Operator overloading for discriminated union

4
votes

I'm trying to write some numerical code that can work with either scalars or vectors (in this case it's the D and DV types respectively, from DiffSharp). Sometimes I want to be able to use either so I've defined a discriminated union for them:

type IBroadcastable =
    | Scalar of D
    | Vect of DV

A lot of operators are already overloaded for both of these types, so to use them on IBroadcastable I write add code like this to the union:

static member Exp x = 
    match x with
        | Scalar x -> Scalar (exp x)
        | Vect x -> Vect (exp x)

This seems very redundant. Is there any way I can use the operator on the union without having to write a new overload for it? Or I should I be using a different pattern (i.e. not a discriminated union)? An example of what I want to use this type for:

let ll (y: IBroadcastable) (theta: IBroadcastable) = y*theta-(exp theta)

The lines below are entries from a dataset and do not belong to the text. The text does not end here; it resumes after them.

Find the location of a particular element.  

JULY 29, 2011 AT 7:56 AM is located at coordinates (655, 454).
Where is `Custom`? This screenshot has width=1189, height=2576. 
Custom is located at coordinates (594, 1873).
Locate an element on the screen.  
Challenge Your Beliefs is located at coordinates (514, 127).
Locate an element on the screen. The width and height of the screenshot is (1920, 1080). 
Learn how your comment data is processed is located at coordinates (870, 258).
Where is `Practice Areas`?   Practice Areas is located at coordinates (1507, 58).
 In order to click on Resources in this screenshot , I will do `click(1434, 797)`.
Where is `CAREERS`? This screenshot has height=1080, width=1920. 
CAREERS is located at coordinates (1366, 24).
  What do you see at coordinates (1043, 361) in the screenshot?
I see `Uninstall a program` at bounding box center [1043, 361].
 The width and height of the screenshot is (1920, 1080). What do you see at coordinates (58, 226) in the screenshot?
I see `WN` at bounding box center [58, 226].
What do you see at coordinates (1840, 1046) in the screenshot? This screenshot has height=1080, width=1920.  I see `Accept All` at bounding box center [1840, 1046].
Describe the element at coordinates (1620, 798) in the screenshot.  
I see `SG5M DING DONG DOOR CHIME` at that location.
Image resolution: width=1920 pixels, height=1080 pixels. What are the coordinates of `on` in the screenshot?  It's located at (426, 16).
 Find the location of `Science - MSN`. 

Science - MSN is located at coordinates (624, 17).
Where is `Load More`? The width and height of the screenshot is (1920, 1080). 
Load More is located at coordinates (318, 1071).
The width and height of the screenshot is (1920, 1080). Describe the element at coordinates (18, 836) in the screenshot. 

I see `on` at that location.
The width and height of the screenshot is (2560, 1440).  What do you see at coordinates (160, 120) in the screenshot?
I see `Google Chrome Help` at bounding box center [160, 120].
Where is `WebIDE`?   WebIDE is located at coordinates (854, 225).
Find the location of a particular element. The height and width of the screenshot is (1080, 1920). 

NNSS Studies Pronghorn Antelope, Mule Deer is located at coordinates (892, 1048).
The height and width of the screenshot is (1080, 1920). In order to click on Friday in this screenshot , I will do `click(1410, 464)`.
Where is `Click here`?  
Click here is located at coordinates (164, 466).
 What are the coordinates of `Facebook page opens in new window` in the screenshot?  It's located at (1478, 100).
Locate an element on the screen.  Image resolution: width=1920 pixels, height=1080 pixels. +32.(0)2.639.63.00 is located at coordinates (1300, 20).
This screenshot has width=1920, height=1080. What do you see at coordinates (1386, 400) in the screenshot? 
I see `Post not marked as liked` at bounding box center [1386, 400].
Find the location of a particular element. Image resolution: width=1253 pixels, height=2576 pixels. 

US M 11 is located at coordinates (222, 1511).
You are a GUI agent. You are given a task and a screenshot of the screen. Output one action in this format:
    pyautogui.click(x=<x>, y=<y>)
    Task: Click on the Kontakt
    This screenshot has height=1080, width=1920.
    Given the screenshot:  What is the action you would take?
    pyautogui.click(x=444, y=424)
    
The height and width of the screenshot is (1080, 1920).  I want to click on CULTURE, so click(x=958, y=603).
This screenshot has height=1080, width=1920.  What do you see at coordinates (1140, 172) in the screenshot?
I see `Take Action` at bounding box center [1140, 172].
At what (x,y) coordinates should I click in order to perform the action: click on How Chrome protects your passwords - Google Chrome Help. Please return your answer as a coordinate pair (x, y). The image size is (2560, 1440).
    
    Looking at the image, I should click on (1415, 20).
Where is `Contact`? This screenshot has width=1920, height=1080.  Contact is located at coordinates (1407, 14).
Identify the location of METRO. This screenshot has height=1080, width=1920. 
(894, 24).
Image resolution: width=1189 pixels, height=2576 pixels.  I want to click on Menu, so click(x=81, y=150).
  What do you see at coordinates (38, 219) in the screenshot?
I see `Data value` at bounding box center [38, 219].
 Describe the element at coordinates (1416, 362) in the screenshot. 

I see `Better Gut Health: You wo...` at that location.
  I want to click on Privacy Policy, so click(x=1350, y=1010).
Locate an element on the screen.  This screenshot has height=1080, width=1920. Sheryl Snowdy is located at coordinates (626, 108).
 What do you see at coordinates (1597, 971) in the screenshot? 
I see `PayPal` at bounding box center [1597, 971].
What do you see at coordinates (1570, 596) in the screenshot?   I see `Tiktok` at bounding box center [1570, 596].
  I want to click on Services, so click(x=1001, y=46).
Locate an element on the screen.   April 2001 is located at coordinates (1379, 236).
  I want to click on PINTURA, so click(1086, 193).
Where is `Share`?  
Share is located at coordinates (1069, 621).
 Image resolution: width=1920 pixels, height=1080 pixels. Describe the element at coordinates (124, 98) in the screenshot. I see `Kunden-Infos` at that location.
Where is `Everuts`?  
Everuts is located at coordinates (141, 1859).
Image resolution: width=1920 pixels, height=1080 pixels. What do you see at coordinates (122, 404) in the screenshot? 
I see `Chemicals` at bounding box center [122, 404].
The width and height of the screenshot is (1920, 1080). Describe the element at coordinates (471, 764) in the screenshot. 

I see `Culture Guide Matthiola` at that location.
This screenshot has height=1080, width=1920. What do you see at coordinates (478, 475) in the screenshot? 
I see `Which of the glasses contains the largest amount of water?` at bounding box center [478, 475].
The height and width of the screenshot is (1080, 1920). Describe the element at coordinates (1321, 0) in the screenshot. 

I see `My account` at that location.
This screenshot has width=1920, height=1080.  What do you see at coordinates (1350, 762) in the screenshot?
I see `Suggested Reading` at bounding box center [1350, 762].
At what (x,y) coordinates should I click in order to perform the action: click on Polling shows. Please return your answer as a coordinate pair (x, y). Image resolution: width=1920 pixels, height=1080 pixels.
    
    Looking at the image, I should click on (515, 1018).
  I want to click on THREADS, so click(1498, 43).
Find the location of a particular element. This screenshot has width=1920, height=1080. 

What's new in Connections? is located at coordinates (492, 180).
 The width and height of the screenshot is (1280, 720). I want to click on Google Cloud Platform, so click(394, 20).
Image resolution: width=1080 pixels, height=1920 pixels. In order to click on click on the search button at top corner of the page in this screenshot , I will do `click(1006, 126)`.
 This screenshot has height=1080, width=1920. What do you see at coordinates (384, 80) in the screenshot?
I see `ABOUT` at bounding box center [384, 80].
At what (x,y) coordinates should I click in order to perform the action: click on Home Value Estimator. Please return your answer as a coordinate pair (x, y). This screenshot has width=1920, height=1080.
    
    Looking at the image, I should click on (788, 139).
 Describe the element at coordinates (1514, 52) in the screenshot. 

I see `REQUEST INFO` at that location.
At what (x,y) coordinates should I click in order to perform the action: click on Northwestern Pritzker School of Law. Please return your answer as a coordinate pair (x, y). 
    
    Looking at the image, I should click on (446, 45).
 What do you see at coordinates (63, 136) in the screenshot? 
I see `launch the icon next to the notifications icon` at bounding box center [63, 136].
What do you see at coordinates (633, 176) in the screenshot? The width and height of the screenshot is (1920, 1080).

The * and - will have more complicated behaviour (array broadcasting), which it makes sense to have to describe myself, but the exp operator is simple, as above. This needs to be a function since I want to be able to partially apply the y argument, get the gradient with DiffSharp, and maximise it with respect to the theta argument.

3
f#operator-overloadingdiscriminated-union
I don't see why you need the union at all. What does it give you compared with just using the operator on D or DV, whichever one you happen to have on hand at the moment? - Fyodor Soikin
@FyodorSoikin I'm trying to write a function where one argument could be either of the types, and it seemed like a union was the usual way to do that. Note: I'm a fairly new F# programmer, if that wasn't clear. - Christiaan Swanepoel
How would you use that function? And how would it be implemented? And why couldn't you use the implementation in place of the function? - Fyodor Soikin
I've realised the proper way to overload the exp operator is by adding a static member to the union so I'll updated the question. - Christiaan Swanepoel
@FyodorSoikin I've added an example. - Christiaan Swanepoel

3 Answers

2
votes

Fundamentally, since you're defining an abstraction, you need to define your operations in terms of that abstraction. That's a cost that has to be offset by the convenience it affords you elsewhere in your code.

What you may be wondering is if F# will let you cut on the boilerplate in your particular case. Apart from using the function keyword, not really, because both branches are really doing different things: the type of the bound variable x is different, and you're wrapping them in different union cases. If you were really doing the same thing, you could write it as such, for example:

type DU =
| A of float * float
| B of float * string
with
    static member Exp = function
        | A (b, _)
        | B (b, _) -> exp b // only write the logic once
2
votes

Your sample function ll is actually even more generic - it can work on anything that supports the operations it uses, even things that are not D or DV. If you define it using inline, then you will be able to call the function on both:

let inline ll y theta = y*theta-(exp theta)

The inline modifier lets F# use static member constraints, which can be satisfied by the required members when calling the function (unlike with normal generic functions that have to be compiled using what .NET runtime provides).

I expect this will not work for all your code, because you will need some operations that are specific to D and DV, but do not have generic F# function such as exp. You can actually access those using static member constraints, though this gets a bit hairy.

Assuming D and DV values both have a member Foo returning string, you can write:

let inline foo (x:^T) = 
  (^T : (member Foo : string) x)

let inline ll y theta = y*theta-(exp theta)+foo y
1
votes

You can cut down on the boilerplate by doing something like this:

type IBroadcastable =
| Scalar of D
| Vect of DV

let inline private lift s v = function
| Scalar d -> Scalar (s d)
| Vect dv -> Vect (v dv)

type IBroadcastable with
    static member Exp b = lift exp exp b
    static member Cos b = lift cos cos b
    ...

and if you want to support binary operators, you can define a corresponding lift2 - but carefully consider whether it makes sense for the first argument to a binary operator to be a Scalar value and the second to be a Vect (or vice versa) - if not, then your discriminated union might not be an appropriate abstraction.